GPTQ (Frantar et al., 2022) quantizes model weights to INT4 or INT8 using an approximate second-order optimisation that minimises the reconstruction error for each layer. It produces GPU-optimised files distinct from the GGUF/llama.cpp ecosystem.
How GPTQ Works
For each linear layer, GPTQ solves: "given that I must round these weights to N bits, what rounding minimises the Hessian-weighted squared error?" The Hessian (curvature of the loss w.r.t. weights) is approximated from a calibration dataset of ~128 samples.
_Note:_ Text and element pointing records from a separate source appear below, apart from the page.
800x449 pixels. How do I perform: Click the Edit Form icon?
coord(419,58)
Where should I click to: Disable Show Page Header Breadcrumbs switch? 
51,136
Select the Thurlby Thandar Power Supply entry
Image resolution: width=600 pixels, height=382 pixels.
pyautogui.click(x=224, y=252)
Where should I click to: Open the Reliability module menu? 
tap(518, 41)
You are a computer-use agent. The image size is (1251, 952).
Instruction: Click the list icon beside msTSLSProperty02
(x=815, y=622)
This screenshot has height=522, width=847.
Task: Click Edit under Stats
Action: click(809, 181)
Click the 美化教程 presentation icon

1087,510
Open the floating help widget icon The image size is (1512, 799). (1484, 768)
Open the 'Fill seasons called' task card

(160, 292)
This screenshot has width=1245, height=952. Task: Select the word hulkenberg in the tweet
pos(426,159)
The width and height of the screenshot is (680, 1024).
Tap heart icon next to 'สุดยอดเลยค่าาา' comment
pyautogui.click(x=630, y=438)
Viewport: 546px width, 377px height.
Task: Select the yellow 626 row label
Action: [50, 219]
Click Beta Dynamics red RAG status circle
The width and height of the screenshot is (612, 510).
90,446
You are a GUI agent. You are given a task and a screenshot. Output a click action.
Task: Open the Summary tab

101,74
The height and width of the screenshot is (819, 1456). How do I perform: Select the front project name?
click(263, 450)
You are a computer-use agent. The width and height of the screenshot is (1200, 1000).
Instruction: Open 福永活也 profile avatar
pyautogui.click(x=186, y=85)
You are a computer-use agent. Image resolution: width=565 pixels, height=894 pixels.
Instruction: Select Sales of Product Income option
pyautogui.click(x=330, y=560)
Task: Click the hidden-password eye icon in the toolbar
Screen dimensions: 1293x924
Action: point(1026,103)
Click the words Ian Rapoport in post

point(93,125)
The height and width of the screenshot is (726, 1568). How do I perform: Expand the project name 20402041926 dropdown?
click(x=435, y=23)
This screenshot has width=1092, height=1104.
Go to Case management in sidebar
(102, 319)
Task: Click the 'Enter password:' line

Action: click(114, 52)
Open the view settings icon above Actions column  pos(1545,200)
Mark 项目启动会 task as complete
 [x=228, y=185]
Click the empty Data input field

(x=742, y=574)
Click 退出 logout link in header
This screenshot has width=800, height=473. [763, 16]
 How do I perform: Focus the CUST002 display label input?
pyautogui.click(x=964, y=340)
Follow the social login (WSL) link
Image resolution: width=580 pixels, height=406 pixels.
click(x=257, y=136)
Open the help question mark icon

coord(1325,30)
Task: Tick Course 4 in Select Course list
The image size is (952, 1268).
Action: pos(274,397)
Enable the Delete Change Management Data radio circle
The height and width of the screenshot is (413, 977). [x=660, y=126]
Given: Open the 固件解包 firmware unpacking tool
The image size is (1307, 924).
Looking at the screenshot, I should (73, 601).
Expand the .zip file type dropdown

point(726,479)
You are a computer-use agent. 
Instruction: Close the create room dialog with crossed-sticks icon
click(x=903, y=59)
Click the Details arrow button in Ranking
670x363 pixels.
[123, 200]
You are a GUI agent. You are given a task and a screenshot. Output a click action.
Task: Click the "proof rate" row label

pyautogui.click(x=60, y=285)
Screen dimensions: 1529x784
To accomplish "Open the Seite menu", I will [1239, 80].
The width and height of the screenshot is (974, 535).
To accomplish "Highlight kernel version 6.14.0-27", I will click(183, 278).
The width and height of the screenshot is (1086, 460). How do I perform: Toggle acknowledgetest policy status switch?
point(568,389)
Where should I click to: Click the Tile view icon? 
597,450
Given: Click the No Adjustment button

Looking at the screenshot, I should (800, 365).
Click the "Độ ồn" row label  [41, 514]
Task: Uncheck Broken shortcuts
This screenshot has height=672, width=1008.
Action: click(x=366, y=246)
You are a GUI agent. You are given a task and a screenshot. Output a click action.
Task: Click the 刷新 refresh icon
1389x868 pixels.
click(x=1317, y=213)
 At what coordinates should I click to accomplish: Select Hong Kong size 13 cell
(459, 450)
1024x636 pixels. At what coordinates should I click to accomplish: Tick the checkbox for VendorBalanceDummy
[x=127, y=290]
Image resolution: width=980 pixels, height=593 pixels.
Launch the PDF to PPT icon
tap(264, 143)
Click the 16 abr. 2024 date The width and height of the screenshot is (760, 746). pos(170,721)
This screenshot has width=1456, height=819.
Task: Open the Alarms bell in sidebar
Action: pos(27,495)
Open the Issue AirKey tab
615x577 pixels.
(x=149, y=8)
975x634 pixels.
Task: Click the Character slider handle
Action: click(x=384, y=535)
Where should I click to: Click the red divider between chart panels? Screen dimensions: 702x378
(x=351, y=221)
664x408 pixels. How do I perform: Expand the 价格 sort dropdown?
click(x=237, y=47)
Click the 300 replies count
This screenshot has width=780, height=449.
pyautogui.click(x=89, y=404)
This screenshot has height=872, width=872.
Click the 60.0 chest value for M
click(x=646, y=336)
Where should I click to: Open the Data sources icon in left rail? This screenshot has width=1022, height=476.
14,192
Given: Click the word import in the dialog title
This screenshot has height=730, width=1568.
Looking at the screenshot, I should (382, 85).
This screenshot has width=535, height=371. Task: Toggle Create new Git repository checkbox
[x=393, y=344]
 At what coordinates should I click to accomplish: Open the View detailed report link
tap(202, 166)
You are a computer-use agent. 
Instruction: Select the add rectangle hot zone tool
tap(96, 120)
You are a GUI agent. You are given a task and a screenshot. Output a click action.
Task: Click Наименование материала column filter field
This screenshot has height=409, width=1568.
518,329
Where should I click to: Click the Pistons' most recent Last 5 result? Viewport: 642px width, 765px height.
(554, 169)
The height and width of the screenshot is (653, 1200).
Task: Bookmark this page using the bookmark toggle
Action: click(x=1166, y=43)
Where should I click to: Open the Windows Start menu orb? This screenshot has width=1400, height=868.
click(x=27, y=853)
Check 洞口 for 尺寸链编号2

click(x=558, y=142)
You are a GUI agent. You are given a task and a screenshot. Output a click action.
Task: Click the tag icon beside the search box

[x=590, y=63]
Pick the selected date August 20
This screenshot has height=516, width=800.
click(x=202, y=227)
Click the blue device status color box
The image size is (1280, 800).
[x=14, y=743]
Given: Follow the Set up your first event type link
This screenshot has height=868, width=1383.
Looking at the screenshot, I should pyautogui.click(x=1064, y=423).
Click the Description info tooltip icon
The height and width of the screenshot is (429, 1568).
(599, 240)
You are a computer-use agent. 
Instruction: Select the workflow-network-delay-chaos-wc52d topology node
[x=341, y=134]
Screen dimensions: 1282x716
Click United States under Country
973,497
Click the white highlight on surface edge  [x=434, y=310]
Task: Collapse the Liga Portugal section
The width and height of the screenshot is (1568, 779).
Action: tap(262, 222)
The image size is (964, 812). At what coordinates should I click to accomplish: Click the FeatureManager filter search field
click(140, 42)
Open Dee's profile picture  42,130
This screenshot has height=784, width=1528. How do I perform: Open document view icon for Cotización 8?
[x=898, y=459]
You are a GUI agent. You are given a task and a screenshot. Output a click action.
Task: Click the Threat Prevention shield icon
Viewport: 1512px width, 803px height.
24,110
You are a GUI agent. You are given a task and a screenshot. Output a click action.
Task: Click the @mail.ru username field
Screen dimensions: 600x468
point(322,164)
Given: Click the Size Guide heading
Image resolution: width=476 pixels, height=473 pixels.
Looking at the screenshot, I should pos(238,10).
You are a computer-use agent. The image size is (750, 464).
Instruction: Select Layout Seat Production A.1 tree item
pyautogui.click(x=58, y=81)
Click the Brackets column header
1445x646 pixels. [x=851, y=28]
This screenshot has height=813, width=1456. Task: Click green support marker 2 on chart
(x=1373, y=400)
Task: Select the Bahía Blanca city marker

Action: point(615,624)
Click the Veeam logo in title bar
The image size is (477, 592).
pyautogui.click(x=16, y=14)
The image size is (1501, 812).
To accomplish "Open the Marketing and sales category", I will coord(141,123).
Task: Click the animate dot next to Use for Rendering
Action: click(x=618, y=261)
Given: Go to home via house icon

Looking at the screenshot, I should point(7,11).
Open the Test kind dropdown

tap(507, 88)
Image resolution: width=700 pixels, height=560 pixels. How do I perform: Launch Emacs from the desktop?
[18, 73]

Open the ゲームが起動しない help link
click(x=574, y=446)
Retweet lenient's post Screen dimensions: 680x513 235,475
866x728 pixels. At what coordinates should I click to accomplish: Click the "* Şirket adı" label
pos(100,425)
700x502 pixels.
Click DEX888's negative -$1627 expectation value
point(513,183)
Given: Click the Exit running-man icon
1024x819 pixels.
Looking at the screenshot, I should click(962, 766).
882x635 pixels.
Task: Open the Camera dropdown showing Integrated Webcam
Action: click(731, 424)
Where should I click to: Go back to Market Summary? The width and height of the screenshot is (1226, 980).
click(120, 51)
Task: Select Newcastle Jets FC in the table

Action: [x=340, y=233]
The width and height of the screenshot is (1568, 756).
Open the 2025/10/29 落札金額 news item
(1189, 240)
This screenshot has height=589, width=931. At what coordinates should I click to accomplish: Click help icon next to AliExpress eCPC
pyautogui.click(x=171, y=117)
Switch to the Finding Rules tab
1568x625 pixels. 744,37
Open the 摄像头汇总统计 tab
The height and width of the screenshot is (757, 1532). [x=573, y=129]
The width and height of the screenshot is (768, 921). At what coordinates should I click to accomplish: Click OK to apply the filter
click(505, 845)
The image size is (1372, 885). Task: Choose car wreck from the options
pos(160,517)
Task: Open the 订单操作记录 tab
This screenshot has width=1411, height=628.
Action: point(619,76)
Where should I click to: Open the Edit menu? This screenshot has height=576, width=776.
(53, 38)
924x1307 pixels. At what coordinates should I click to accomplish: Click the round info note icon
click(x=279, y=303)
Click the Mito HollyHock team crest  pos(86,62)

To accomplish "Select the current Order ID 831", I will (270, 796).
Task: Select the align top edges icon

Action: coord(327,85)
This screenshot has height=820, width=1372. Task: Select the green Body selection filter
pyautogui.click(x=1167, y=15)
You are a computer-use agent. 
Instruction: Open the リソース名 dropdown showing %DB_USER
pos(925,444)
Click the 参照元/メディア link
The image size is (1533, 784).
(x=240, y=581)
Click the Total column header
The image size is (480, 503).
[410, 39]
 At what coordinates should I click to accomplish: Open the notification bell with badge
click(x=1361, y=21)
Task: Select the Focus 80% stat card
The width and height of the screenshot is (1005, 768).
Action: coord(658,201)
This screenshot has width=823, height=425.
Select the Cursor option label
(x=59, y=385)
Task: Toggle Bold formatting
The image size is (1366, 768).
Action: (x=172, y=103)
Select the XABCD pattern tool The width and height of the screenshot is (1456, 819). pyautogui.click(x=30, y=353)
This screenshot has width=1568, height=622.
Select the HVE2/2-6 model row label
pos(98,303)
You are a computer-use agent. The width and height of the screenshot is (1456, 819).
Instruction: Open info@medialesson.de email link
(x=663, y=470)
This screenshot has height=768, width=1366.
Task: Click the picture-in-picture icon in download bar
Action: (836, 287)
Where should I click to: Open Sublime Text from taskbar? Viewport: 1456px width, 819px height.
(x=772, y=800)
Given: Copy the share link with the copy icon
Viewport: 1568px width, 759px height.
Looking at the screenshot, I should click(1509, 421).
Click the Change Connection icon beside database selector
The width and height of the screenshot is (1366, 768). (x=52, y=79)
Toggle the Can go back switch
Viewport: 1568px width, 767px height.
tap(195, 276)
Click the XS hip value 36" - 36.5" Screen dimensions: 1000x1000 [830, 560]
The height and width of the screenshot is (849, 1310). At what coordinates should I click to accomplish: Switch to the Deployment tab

The process is run layer by layer (column-wise within each layer) and takes hours on a large model but only once per model.
GPTQ vs GGUF Comparison
| Dimension | GPTQ | GGUF (Q4_K_M) |
|---|---|---|
| Target hardware | NVIDIA/AMD GPU | CPU, Apple Metal, GPU |
| Inference engine | AutoGPTQ, ExLlamaV2, vLLM | llama.cpp, Ollama, LM Studio |
| GPU throughput | Faster (INT4 tensor cores) | Slightly slower on pure GPU |
| CPU support | Poor/none | Excellent |
| Quality at INT4 | Slightly better | Very close (K-quants) |
| Quantize cost | Hours + calibration data | Available pre-quantized |
Alternatives to GPTQ
AWQ (Activation-Weighted Quantization)
Protects salient weights identified via activation magnitude. Similar quality to GPTQ, faster quantization. Supported by vLLM and TGI.
EXL2 (ExLlamaV2)
Mixed-precision GPTQ variant. Assign different bit depths per layer based on sensitivity. Can match Q6 quality at Q4 average bit depth. Fastest GPU inference available.
Why It Matters for On-Premise
If your on-premise server has one or more discrete NVIDIA GPUs and uses vLLM or ExLlamaV2, GPTQ/AWQ models will outperform equivalent GGUF models in throughput. For mixed CPU+GPU or Apple Silicon deployments, stick with GGUF.